The City’s 2022 Federal Priorities include:

Community Projects
  1. College Street Corridor Safety Improvement Project
  2. Septic-to-Sewer Conversion Program
  3. Lacey Museum and Cultural Center in Depot District
  4. Electric Vehicle Infrastructure Improvements.
  5. Lacey Veterans Services Hub Accessibility Enhancements
Policy Positions
  1. Support a national housing and homeless outreach strategy to help communities address an ongoing and growing crisis of unsheltered populations.
  2. Support the Puget SOS Act.
  3. Support I-5 Corridor from Tumwater to Mounts Road and the Nisqually River Delta.
  4. Support the Defense Community Infrastructure Program.
Recent Federal Successes
  • Passage of the American Rescue Plan Act with direct, flexible aid to mid-sized cities, like the City of Lacey.
  • Passage of the historic investments made by the bipartisan Infrastructure Investments and Jobs Act
Federal Legislators

State Priorities

The City’s 2022 State Priorities include:

  1. Continue to focus on the I-5 Corridor between Mounts Road & Tumwater, including the Nisqually River Delta – Provide $106M for Preliminary Design and Engineering and ROW Acquisition as part of the next Transportation Package
  2. Collaboratively create affordable housing solutions that work for all
  3. Public Safety Concerns: Return of Less-lethal Options, Use of Force, and Commission Clarifications
  4. Request State Leadership in providing strategies and tools to address the growing unsheltered population in Washington cities.
  5. Capital budget requests:
    1. Public Electric Vehicle Infrastructure
    2. Oxford Housing Program Pilot with non-profit partner
Recent State Successes

During the 2021 Washington State Legislative session, several significant City championed achievements were accomplished, including:

  • Securing $5 million for preliminary design and environmental review by WSDOT for the I-5 Corridor between Mounts Road and Tumwater.
  • Securing $607,709 in Heritage Capital Project Grant funds for the new Lacey Museum and Cultural Center.
  • Securing of $3 million to help local entities address public health and safety risks associated with homeless encampments on WSDOT and other state-owned rights of way.
  • Authorizing a property tax-based Tax Increment Financing (TIF) tool to fund public infrastructure that helps drive economic development.

State Legislators

District 22 Legislators:

District 2 Legislators (Lacey UGA):


Thurston County Board of County Commissioners

Lacey and its Urban Growth Areas (UGA) are largely located within District 1.

Nisqually Indian Tribe

The City and its Urban Growth Area exist on the traditional territories of the Coast Salish people, specifically the Nisqually people of Medicine Creek treaty (Nisqually Indian Tribe). Lacey and the South Puget Sound region are encompassed by the Treaty of Medicine Creek, which was signed under duress by Tribal representatives in 1854. The City works with the Nisqually and Squaxin Island tribes in government-to-government partnerships.

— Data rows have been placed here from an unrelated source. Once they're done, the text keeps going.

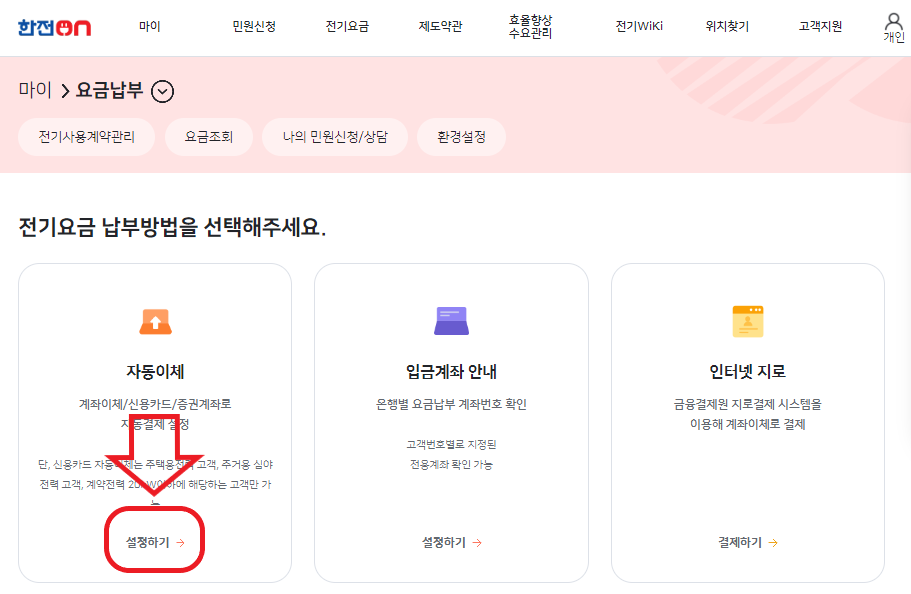Viewport: 911px width, 594px height.
Task: Switch to the 전기사용계약관리 tab
Action: [x=86, y=136]
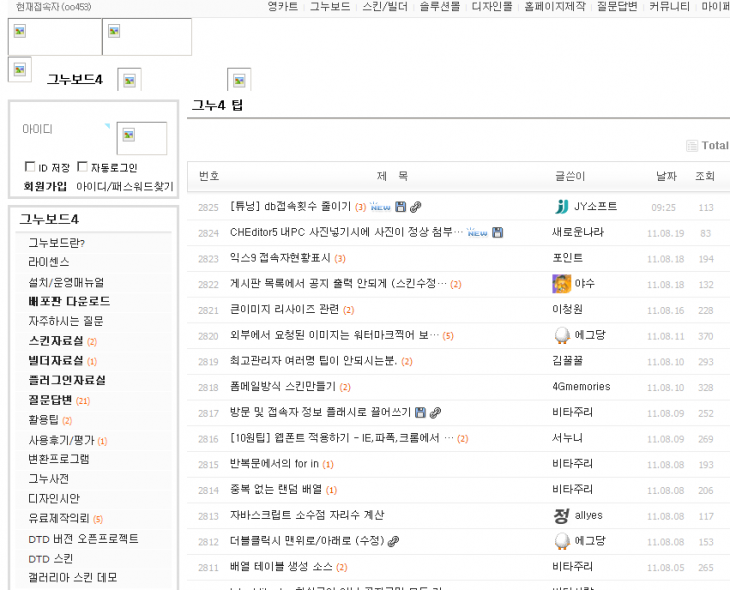This screenshot has height=590, width=730.
Task: Click the 야수 author profile image
Action: (562, 284)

On March 4, 2014, the Lacey City Council and the Nisqually Tribal Council participated in a ceremonial event to sign an historic agreement, the Nisqually Indian Tribe and City of Lacey Accord. 

The Accord acknowledges the partnership and mutual interests shared between the City and the Nisqually Tribe. The Accord provides a framework for future meetings and collaboration. As a symbol of the partnership, the Tribe presented the Lacey City Council with a carved totem pole, which is now displayed in the lobby of Lacey City Hall. A rededication ceremony occurred on July 9, 2015.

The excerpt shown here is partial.